Task instructions >> Which lines of the records below contain the word "agent"? Copy each of them out.

++++++

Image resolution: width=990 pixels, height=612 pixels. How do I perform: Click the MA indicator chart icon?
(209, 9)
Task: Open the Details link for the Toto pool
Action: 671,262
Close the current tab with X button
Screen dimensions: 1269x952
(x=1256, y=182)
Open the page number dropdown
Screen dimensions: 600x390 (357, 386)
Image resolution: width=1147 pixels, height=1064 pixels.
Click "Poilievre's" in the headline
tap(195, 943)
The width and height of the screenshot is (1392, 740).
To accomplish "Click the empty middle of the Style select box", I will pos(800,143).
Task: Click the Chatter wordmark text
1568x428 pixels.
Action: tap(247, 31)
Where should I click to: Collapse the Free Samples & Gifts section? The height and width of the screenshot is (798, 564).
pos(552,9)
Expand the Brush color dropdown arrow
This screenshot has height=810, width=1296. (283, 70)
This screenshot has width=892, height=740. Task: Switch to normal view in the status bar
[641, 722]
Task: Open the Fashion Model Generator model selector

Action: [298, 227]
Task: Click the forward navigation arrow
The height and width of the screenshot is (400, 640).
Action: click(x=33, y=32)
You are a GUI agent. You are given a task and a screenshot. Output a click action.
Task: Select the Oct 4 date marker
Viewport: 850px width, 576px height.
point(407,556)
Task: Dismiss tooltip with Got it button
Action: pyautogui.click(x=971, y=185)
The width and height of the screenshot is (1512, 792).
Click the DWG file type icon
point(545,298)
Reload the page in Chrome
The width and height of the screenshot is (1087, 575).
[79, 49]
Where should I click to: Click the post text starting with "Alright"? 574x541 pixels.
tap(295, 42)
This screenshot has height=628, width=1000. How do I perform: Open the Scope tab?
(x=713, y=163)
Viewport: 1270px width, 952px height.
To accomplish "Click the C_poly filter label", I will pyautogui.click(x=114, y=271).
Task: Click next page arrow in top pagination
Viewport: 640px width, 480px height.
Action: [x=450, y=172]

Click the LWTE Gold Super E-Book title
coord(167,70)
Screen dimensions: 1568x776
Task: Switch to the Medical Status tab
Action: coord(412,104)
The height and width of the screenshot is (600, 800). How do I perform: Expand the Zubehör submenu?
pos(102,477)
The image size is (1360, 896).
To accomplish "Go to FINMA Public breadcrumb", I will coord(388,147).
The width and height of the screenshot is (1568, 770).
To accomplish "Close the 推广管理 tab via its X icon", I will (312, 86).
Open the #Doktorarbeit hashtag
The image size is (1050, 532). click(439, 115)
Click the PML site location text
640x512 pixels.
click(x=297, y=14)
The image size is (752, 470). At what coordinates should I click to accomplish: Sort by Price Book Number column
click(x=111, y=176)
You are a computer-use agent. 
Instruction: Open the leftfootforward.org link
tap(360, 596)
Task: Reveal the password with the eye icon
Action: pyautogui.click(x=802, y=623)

++++++

Output for this task >>
You are a GUI agent. You are given a task and a screenshot. Output a click action.
You are a computer-use agent. 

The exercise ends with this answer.